First Lady Brings Military Family Issues to Front Burner

By Donna Miles
American Forces Press Service

WASHINGTON, March 13, 2009 - First lady Michelle Obama, having just returned from a meeting yesterday with military families at Fort Bragg, N.C., reiterated today on ABC-TV's "Good Morning America" her commitment to ensuring they get the support they deserve.

Obama said she chose Fort Bragg for her first trip outside Washington as first lady to turn the spotlight on "a huge need out there" that she conceded most Americans are "pretty oblivious" to.

Obama admitted she had no idea of the outstanding needs before taking on the military family cause during her husband's presidential campaign. "I just assumed that if we care about our troops and we send them to war, that naturally, we'd be taking care of their families," she said.
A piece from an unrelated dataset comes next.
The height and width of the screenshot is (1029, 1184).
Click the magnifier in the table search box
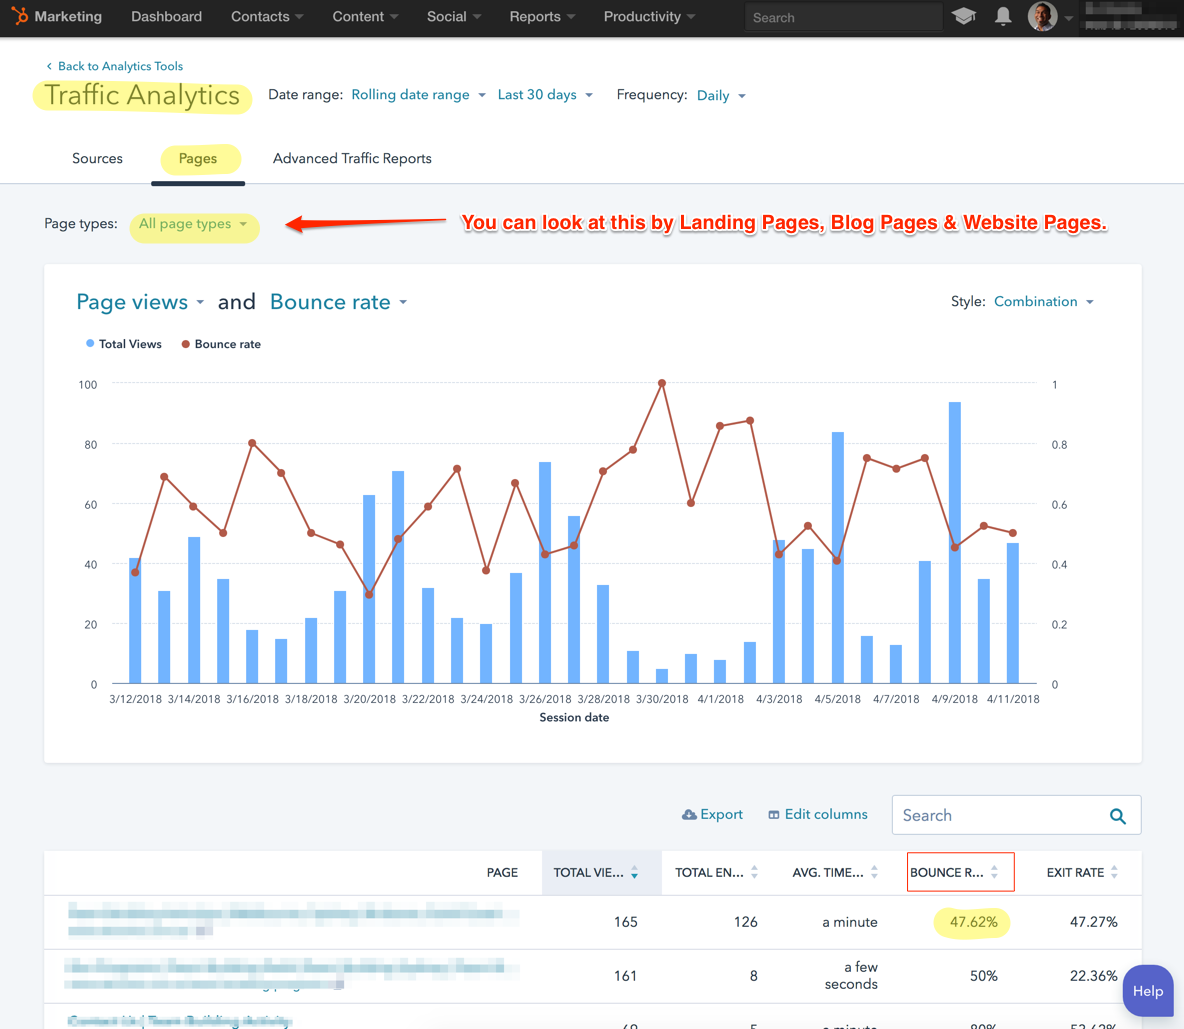coord(1118,815)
Most Americans probably don't realize how many times military families move or how expensive those moves can be, she said this morning. They disrupt children's school schedules and cause spouses to scramble to find new jobs and quality child care, and to transfer school credits.

Also not widely understood, she said, is how many young, enlisted families are living "right at the poverty line because the pay isn't enough."

That's particularly troubling, she said, when their loved ones are deployed into harm's way in Iraq or Afghanistan.

"It hurts. It hurts," she said. "These are people who are willing to send their loved ones off to, perhaps, give their lives -- the ultimate sacrifice. But yet, they're living back at home on food stamps. It's not right, and it's not where we should be as a nation."

President Barack Obama's proposed 2.9 percent military pay raise will offer a start toward helping these families, she said. But she conceded it's only "a down payment on what we need to do."

A strong military depends on the support of military families, and the country can't expect to get that support if it doesn't demonstrate that it values what families contribute, she said.

"If, when it's time to re-enlist, they look around and they can't find a life for themselves, I can assure you that spouse will say, 'Let's go. Let's call it a day. Let's pull down our tent and move on to something else,'" she said.

"And we lose support that we desperately need as a nation."

Yesterday, during an emotional meeting at Fort Bragg's community center, the first lady told military families in person the United States owes them more.

"Our soldiers and their families have done their duty. They do it without complaint," she said. "And we as a grateful nation must do ours and do everything in our power to honor them by supporting them."

Rallying the country around military families' challenges isn't difficult, she said today. "People understand it, once the issue is brought to their attention. And they're ready to do whatever they can."